Die Kohlenstoffbeschränkungen werden in den kommenden Jahren eher noch verschärft. Wer schon heute in verbesserte Verfahren investiert, wird langfristig der Konkurrenz den Rang ablaufen. Vor allem für Unternehmen aus dem Öl- und Gassektor wird die Entwicklung kohlenstoffarmer Technologien mehr und mehr zum Wettbewerbsfaktor. Und weil dies schliesslich auch die Dividenden und Aktienkurse verbessert, interessieren sich immer mehr Anleger für den Umweltschutz.
Umweltkatastrophen und Ressourcenknappheit lenken zusätzliche Aufmerksamkeit auf ökologische Themen. Darüber hinaus müssen sich Unternehmen immer öfter Fragen zu sozialen und ethischen Standards gefallen lassen. Seit den Bilanzskandalen um Enron und WorldCom wünschen sich Anleger höhere Massstäbe bei Corporate Governance und Aktionärsrechten. Und auch der soziale Umgang mit den Mitarbeitern ist inzwischen zum Kriterium bei der Aktienauswahl geworden.
Kein Wunder, dass nachhaltige Investments einen regelrechten Boom erleben. Vor fünf Jahren waren in Europa gerade mal zwei Milliarden Euro in so genannten Socially Responsible Investments (SRI) investiert. Heute sind es 6,8 Milliarden. In der Schweiz können Investoren zwischen über 40 Fonds mit sozialen oder ökologischen Kriterien wählen. Dennoch fällt dieses Segment zahlenmässig noch nicht ins Gewicht. Nicht einmal ein Prozent der Anlagegelder in Europa wird nachhaltig investiert. Doch der Markt wächst schneller als der Gesamtmarkt und gewinnt zunehmend an Bedeutung.
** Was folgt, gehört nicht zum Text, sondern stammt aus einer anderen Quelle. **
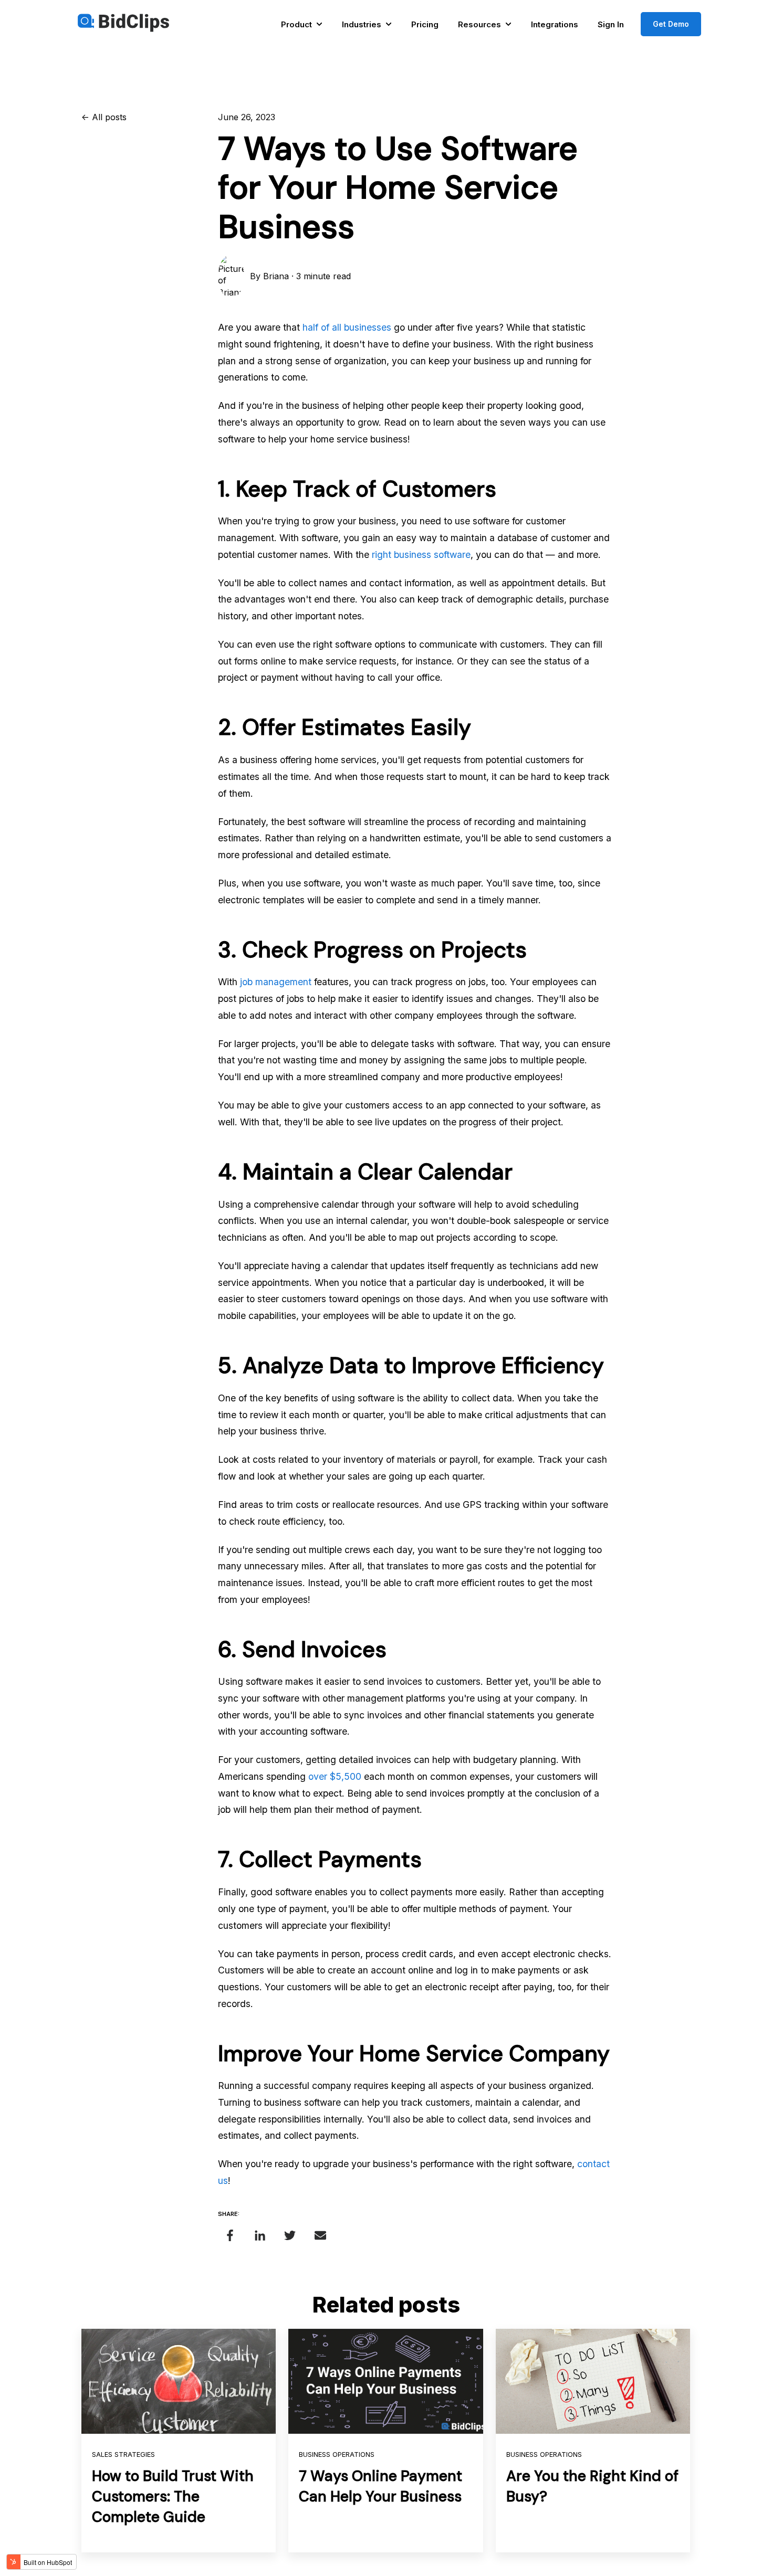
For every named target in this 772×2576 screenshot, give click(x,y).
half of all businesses (346, 327)
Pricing (425, 24)
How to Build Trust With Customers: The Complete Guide (173, 2496)
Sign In (611, 24)
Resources (479, 24)
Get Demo (671, 23)
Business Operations (336, 2454)
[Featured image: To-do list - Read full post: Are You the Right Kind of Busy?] (593, 2381)
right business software (421, 554)
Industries (361, 24)
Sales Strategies (123, 2454)
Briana (276, 276)
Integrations (554, 24)
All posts (109, 117)
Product (296, 24)
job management (275, 981)
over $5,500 (334, 1776)
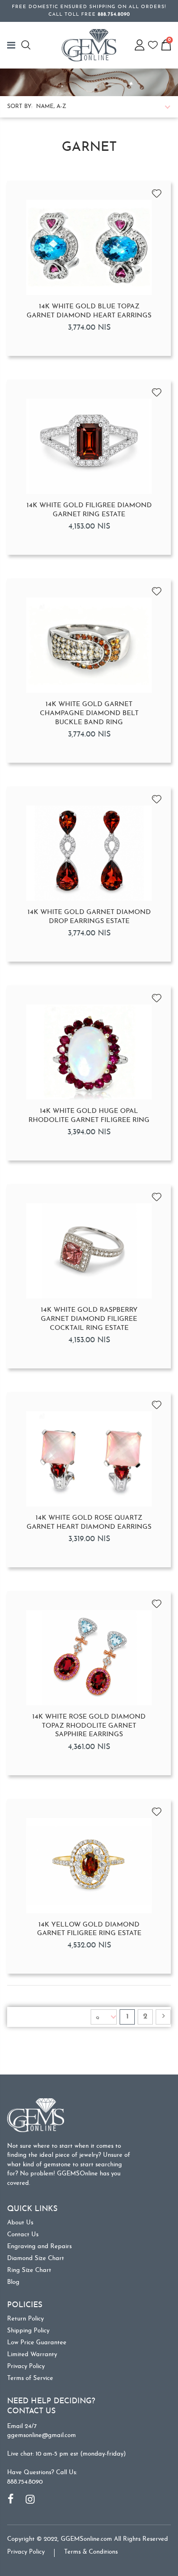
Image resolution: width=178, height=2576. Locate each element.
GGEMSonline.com (86, 2539)
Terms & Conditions (91, 2552)
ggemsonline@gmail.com (41, 2435)
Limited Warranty (32, 2354)
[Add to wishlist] (156, 190)
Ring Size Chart (29, 2270)
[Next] (163, 2017)
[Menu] (14, 45)
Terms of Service (30, 2378)
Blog (13, 2282)
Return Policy (25, 2319)
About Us (20, 2223)
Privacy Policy (26, 2366)
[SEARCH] (27, 44)
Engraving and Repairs (39, 2246)
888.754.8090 (25, 2482)
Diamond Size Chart (35, 2258)
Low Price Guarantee (36, 2343)
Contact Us (22, 2235)
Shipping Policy (28, 2331)
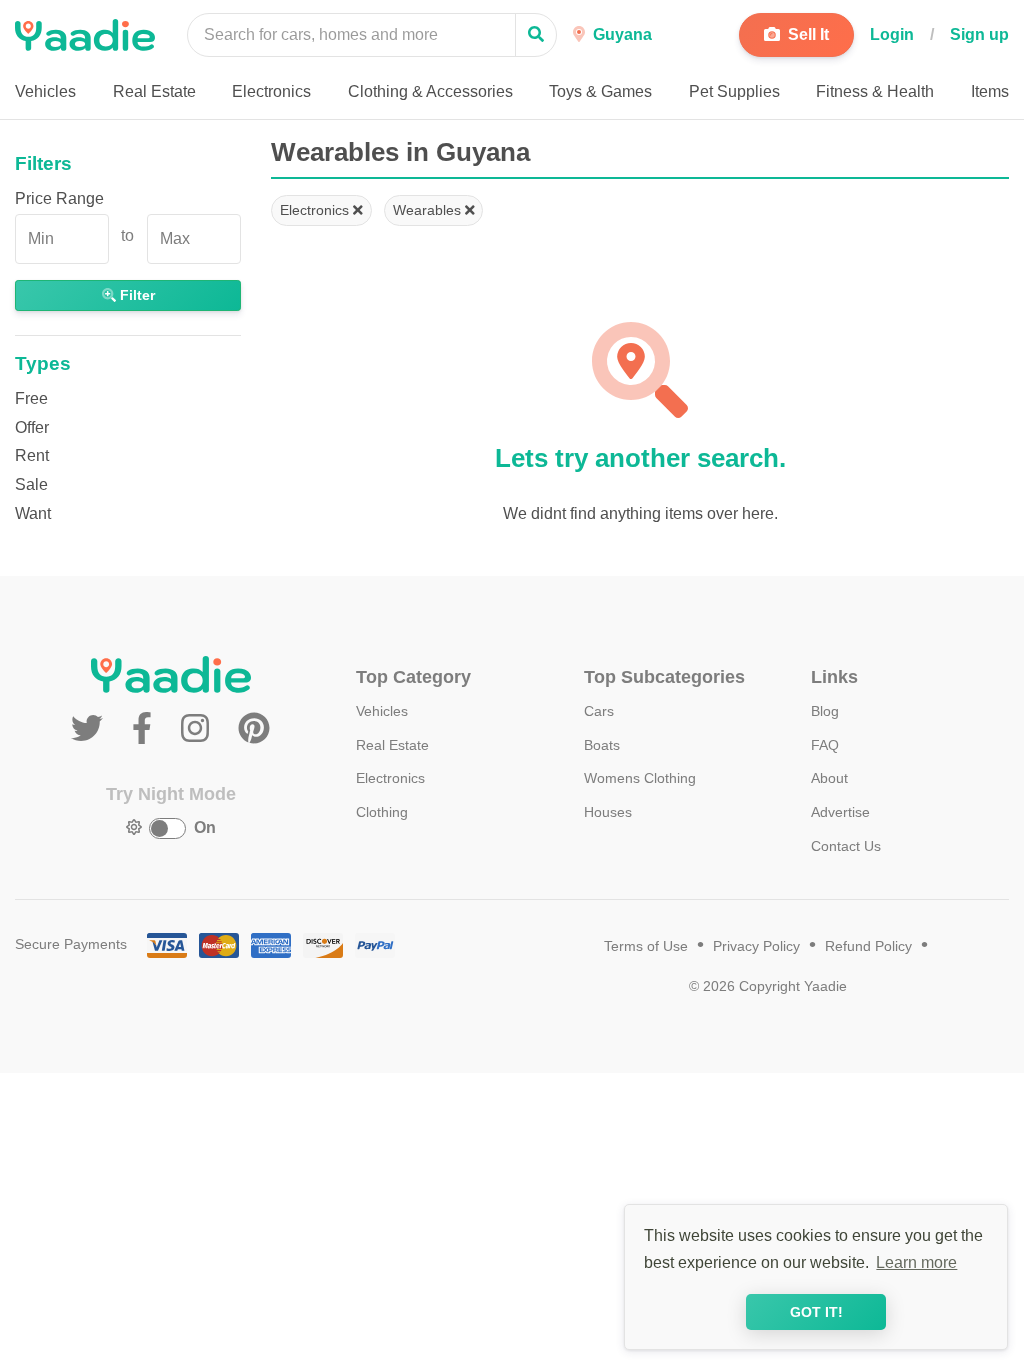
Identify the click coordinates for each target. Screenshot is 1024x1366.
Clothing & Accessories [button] (430, 91)
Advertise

Doch was genau bedeutet eigentlich Nachhaltigkeit? Die Anlagekriterien der einzelnen Fonds und die Auslegung dieses Begriffs unterscheiden sich stark. «Es gibt für Nachhaltigkeit keine eindeutige Definition», sagt Wim Vermeir, Head of Sustainable and Equity Investments bei der französisch-belgischen Bank Dexia Asset Management. «Es variiert tatsächlich von einem Investor zum anderen.»
In Bezug auf Klimafragen steht der Nachhaltigkeitsbegriff für eine Entwicklung der Menschheit, die nicht auf Raubbau an der Natur basiert. Nachfolgende Generationen sollen mindestens die gleichen Lebensgrundlagen wie die heute lebende zur Verfügung haben. Sie sollen nicht mit den Langzeitwirkungen der heutigen Umweltverschmutzung kämpfen müssen. Im betriebswirtschaftlichen Zusammenhang steht Nachhaltigkeit für Unternehmen, die gegenüber ihren Mitarbeitern, Aktionären, Kunden, Lieferanten und der Umwelt verantwortungsbewusst handeln. Solche Firmen haben nicht kurzfristige Gewinne im Auge, sondern verfolgen Strategien, die langfristig ausgerichtet sind.
Bei der Geldanlage wird diesem Prinzip auf verschiedene Weise Rechnung getragen. Viele Fonds gehen dabei nach dem Ausschlussprinzip vor. In diesem Fall werden Branchen, die als politisch nicht korrekt gelten, ausgefiltert. Dies sind meist Firmen, die mit Tabak, Alkohol, Waffen oder Glücksspiel ihr Geld verdienen. Diese Auslegung von Socially Responsible Investments ist vor allem in den USA üblich. Dort hat sie auch eine besonders lange Tradition. Die Quäker achteten schon vor der industriellen Revolution darauf, ihr Geld nicht in so genannten «sin stocks» anzulegen. Schon damals subsumierte man darunter Anlagen in Unternehmen der Alkohol-, Tabak- und Glücksspielindustrie.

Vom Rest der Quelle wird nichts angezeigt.